Japheth
Japheth is one of the three sons of Noah, named alongside Shem and Ham in every roster of the patriarchal household. The UPDV records his birth, his rescue through the flood, his role in covering Noah's nakedness, and the table-of-nations genealogy that traces the northern and western peoples back to him.
Son of Noah
Japheth first appears in the genealogy that closes the line of Seth. "And Noah was 500 years old: And Noah begot Shem, Ham, and Japheth" (Gen 5:32). The notice repeats at the head of the flood narrative: "And Noah begot three sons, Shem, Ham, and Japheth" (Gen 6:10). When the post-flood roster is drawn up, the brothers are listed in the same order: "And the sons of Noah, that went forth from the ark, were Shem, and Ham, and Japheth" (Gen 9:18). The table of nations adds a relational note that breaks the standard order — "And to Shem, the father of all the sons of Eber, the elder brother of Japheth, to him also were sons born" (Gen 10:21) — locating Japheth as a brother of Shem in the generation that produces the Eberite line.

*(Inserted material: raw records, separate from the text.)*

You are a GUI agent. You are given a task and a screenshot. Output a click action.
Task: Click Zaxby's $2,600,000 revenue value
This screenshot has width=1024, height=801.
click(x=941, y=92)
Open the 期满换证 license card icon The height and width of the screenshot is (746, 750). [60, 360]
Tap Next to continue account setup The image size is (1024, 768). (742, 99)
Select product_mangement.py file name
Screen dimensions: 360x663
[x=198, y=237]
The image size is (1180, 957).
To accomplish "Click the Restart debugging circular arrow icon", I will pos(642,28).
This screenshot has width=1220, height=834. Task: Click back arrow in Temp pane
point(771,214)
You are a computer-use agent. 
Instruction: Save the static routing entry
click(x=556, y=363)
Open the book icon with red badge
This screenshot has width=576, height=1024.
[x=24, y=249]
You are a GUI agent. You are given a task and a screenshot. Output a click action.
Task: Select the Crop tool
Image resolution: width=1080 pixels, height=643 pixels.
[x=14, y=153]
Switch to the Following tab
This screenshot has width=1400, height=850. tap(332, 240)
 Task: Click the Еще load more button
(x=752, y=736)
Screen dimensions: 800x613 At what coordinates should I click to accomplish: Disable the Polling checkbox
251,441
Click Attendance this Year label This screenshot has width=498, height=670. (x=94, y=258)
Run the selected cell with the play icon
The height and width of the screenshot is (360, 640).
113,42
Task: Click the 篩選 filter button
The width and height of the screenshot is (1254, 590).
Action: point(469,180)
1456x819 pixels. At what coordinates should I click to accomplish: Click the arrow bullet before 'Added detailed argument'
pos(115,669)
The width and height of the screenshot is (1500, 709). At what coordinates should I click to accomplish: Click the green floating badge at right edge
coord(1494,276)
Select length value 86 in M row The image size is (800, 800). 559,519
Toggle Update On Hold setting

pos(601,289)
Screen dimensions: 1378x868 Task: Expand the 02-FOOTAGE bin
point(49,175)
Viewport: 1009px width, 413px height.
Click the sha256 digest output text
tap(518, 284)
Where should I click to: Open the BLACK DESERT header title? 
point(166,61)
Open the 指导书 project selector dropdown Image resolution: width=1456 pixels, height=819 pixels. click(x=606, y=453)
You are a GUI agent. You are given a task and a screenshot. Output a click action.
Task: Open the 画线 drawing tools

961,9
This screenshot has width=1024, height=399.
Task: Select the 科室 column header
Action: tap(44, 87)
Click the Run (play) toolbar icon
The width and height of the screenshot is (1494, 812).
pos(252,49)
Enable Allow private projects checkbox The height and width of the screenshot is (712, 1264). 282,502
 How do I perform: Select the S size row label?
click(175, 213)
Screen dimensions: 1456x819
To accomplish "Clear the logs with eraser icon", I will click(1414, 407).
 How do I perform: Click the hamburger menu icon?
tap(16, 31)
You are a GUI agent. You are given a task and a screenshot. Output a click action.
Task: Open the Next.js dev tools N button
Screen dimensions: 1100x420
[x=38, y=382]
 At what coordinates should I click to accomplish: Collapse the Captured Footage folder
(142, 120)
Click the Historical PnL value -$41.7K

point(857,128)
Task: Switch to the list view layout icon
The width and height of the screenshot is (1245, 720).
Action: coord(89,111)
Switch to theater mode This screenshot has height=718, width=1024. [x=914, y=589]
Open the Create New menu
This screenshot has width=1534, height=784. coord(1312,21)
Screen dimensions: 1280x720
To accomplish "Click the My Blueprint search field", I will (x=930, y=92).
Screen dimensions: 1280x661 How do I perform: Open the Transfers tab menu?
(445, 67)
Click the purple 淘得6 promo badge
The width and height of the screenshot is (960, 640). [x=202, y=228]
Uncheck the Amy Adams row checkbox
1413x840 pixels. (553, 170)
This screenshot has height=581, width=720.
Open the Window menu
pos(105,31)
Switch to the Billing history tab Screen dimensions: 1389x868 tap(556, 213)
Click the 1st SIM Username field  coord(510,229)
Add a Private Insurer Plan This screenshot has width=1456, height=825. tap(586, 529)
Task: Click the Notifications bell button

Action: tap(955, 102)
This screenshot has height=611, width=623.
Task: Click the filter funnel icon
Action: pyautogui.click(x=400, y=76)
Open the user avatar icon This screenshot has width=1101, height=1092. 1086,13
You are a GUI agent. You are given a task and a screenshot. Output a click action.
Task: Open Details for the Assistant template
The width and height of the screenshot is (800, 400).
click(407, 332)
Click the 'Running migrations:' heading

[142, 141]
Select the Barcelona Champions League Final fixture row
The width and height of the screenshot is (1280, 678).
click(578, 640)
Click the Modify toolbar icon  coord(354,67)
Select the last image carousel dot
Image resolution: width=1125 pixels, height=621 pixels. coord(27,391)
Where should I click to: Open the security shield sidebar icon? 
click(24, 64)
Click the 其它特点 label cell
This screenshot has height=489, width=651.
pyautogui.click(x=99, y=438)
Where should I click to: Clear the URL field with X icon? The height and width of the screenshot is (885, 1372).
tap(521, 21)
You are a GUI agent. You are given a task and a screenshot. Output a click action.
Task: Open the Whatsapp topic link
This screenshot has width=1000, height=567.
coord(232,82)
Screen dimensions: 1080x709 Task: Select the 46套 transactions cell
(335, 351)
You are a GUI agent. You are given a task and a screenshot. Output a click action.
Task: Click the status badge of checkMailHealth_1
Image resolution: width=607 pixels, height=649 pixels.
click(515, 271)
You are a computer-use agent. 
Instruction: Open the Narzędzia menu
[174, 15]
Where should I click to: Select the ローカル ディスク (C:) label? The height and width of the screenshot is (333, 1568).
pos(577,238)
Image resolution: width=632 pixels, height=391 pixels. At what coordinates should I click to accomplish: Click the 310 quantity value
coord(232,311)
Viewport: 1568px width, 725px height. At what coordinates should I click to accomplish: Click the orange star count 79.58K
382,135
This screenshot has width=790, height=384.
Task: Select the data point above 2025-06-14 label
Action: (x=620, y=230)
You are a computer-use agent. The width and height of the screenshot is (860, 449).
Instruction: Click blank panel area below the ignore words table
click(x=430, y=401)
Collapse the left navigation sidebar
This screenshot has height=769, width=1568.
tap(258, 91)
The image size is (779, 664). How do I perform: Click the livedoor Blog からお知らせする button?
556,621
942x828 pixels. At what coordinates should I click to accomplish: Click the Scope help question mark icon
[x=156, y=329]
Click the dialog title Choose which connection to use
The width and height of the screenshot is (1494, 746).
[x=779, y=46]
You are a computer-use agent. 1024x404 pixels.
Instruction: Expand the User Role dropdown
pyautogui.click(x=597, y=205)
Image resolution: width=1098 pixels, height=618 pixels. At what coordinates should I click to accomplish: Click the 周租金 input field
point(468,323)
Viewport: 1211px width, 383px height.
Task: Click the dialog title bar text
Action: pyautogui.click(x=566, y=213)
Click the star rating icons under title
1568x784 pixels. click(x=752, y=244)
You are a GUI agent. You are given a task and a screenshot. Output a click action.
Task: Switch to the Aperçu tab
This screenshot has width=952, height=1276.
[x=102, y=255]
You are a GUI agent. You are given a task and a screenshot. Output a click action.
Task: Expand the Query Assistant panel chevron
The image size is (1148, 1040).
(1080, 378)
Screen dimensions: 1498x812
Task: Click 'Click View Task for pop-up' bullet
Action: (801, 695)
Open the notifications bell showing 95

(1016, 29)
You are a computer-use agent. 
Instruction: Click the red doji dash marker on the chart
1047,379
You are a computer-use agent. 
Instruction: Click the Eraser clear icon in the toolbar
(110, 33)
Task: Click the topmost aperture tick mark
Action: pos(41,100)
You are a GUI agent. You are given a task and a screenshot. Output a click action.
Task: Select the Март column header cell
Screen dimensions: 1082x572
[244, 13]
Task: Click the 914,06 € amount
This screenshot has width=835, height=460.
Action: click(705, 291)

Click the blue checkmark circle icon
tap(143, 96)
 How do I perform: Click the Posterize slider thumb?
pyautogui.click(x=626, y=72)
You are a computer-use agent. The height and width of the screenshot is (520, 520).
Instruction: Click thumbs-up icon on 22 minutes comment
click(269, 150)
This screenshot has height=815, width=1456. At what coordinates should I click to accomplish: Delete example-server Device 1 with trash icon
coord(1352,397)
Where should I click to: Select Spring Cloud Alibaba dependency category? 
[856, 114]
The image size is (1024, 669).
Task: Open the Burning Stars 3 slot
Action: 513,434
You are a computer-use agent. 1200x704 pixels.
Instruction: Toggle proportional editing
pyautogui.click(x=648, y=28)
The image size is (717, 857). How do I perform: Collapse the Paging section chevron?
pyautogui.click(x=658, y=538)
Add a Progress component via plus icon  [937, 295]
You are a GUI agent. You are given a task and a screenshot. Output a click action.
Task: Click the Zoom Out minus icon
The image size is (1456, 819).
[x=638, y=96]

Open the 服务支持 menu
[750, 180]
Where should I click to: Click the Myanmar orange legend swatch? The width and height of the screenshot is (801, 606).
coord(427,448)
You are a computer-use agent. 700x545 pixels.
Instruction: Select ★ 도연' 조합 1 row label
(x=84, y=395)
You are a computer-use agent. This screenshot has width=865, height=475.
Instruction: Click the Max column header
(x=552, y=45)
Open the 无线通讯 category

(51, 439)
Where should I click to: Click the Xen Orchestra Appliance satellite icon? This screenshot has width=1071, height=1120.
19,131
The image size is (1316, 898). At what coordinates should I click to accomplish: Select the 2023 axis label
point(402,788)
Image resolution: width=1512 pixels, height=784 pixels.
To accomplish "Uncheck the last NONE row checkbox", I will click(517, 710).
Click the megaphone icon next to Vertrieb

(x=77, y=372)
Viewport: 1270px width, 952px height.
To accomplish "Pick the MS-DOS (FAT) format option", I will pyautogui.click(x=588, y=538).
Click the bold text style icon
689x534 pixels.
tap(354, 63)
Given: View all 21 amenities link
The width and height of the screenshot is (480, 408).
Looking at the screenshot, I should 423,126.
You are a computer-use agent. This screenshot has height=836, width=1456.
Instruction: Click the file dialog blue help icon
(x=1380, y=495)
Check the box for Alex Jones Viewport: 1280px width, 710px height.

Preserved through the Flood
Japheth enters the ark with the rest of the household on the day the flood begins. "In the very same day entered Noah, and Shem, and Ham, and Japheth, the sons of Noah, and Noah's wife, and the three wives of his sons with them, into the ark" (Gen 7:13). The same triadic listing reappears once they emerge: "And the sons of Noah, that went forth from the ark, were Shem, and Ham, and Japheth" (Gen 9:18). The flood narrative thus brackets the three brothers together as the survivors through whom the postdiluvian human race continues.
The Covering of Noah
Japheth's one recorded action in his own right is his shared response to Noah's drunkenness. With Shem he refuses to look on his father uncovered: "And Shem and Japheth took a garment, and laid it on both their shoulders, and went backward, and covered the nakedness of their father. And their faces were backward, and they did not see their father's nakedness" (Gen 9:23). When Noah wakes and pronounces his oracle, Japheth receives a blessing of expansion and a place among Shem's tents: "God enlarge Japheth, And let him stay in the tents of Shem; And let Canaan be his slave" (Gen 9:27).
Descendants and the Table of Nations
The table of nations opens with Japheth's line. "The sons of Japheth: Gomer, and Magog, and Madai, and Javan, and Tubal, and Meshech, and Tiras" (Gen 10:2). The second tier is traced through two of the seven: "And the sons of Gomer: Ashkenaz, and Riphath, and Togarmah. And the sons of Javan: Elishah, and Tarshish, Kittim, and Rodanim" (Gen 10:3-4). The summary that follows places the Japhethite peoples on the maritime fringe of the known world: "Of these were the isles of the nations divided in their lands, every one after his tongue, after their families, in their nations" (Gen 10:5).
The Chronicler reproduces the same genealogy with one orthographic variant. "The sons of Japheth: Gomer, and Magog, and Madai, and Javan, and Tubal, and Meshech, and Tiras. And the sons of Gomer: Ashkenaz, and Diphath, and Togarmah. And the sons of Javan: Elishah, and Tarshish, Kittim, and Rodanim" (1 Chr 1:5-7). The Chronicler's "Diphath" stands where Genesis reads "Riphath"; otherwise the two lists are identical, and together they fix the Japhethite branch of the postdiluvian human family.